### Given information
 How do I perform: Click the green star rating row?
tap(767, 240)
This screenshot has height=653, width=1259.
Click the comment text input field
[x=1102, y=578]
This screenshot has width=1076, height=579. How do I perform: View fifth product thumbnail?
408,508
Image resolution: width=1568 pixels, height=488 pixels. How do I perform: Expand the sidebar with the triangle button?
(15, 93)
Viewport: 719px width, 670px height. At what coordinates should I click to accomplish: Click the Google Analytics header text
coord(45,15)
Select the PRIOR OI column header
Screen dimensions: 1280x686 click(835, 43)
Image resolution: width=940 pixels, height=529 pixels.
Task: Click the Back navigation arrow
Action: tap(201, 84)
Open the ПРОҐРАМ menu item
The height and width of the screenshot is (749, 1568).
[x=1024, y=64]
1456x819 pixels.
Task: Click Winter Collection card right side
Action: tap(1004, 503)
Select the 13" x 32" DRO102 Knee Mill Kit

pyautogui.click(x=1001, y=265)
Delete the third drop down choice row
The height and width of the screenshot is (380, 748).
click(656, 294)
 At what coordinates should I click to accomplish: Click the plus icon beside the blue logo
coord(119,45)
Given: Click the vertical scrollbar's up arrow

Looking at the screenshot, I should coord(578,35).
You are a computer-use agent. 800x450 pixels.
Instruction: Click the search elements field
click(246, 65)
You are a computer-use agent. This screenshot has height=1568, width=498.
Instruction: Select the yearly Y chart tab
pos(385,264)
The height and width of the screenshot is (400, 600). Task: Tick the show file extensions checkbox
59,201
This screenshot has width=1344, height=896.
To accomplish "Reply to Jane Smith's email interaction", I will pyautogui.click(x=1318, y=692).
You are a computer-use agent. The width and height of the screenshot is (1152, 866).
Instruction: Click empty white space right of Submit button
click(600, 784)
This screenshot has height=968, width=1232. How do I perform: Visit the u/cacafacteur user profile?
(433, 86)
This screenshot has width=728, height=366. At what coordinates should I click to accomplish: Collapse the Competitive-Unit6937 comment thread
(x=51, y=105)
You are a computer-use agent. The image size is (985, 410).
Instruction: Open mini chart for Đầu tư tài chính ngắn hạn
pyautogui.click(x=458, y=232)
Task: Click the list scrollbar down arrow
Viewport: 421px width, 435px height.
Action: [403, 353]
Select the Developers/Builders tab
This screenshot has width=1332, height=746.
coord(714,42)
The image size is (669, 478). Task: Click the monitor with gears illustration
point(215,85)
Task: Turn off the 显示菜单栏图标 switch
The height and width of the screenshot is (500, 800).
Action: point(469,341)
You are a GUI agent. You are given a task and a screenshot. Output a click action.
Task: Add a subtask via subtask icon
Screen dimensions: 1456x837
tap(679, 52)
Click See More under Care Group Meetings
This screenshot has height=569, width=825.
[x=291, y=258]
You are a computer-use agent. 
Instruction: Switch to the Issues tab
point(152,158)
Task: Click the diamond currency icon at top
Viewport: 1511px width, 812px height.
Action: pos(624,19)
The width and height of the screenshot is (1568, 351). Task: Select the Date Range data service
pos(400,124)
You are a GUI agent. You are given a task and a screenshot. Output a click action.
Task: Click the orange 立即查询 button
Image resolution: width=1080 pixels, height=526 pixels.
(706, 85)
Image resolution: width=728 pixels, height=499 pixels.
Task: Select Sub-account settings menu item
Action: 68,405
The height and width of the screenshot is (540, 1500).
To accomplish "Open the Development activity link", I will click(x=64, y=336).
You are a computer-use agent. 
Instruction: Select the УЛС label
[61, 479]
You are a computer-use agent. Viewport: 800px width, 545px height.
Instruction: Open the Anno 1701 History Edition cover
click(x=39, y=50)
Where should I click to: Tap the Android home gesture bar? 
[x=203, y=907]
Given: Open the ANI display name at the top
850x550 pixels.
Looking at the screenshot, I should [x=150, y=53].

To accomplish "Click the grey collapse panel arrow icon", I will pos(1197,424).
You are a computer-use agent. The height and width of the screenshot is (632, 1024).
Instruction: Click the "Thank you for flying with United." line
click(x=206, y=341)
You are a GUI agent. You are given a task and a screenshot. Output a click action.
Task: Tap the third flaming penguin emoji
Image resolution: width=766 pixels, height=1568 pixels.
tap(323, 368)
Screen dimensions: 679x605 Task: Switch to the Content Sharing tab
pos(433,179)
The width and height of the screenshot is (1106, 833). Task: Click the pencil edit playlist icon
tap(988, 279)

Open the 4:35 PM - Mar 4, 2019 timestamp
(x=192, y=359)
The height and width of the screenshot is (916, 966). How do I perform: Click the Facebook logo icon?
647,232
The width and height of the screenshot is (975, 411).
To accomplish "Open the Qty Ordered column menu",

### Exercise details
Of all the entries above, output exactly the lines between the one holding "Click the comment text input field" and the one holding "You are a computer-use agent. The width", inclusive.

### Exercise solution
Click the comment text input field
[x=1102, y=578]
This screenshot has width=1076, height=579. How do I perform: View fifth product thumbnail?
408,508
Image resolution: width=1568 pixels, height=488 pixels. How do I perform: Expand the sidebar with the triangle button?
(15, 93)
Viewport: 719px width, 670px height. At what coordinates should I click to accomplish: Click the Google Analytics header text
coord(45,15)
Select the PRIOR OI column header
Screen dimensions: 1280x686 click(835, 43)
Image resolution: width=940 pixels, height=529 pixels.
Task: Click the Back navigation arrow
Action: tap(201, 84)
Open the ПРОҐРАМ menu item
The height and width of the screenshot is (749, 1568).
[x=1024, y=64]
1456x819 pixels.
Task: Click Winter Collection card right side
Action: tap(1004, 503)
Select the 13" x 32" DRO102 Knee Mill Kit

pyautogui.click(x=1001, y=265)
Delete the third drop down choice row
The height and width of the screenshot is (380, 748).
click(656, 294)
 At what coordinates should I click to accomplish: Click the plus icon beside the blue logo
coord(119,45)
Given: Click the vertical scrollbar's up arrow

Looking at the screenshot, I should coord(578,35).
You are a computer-use agent. 800x450 pixels.
Instruction: Click the search elements field
click(246, 65)
You are a computer-use agent. This screenshot has height=1568, width=498.
Instruction: Select the yearly Y chart tab
pos(385,264)
The height and width of the screenshot is (400, 600). Task: Tick the show file extensions checkbox
59,201
This screenshot has width=1344, height=896.
To accomplish "Reply to Jane Smith's email interaction", I will pyautogui.click(x=1318, y=692).
You are a computer-use agent. The width and height of the screenshot is (1152, 866).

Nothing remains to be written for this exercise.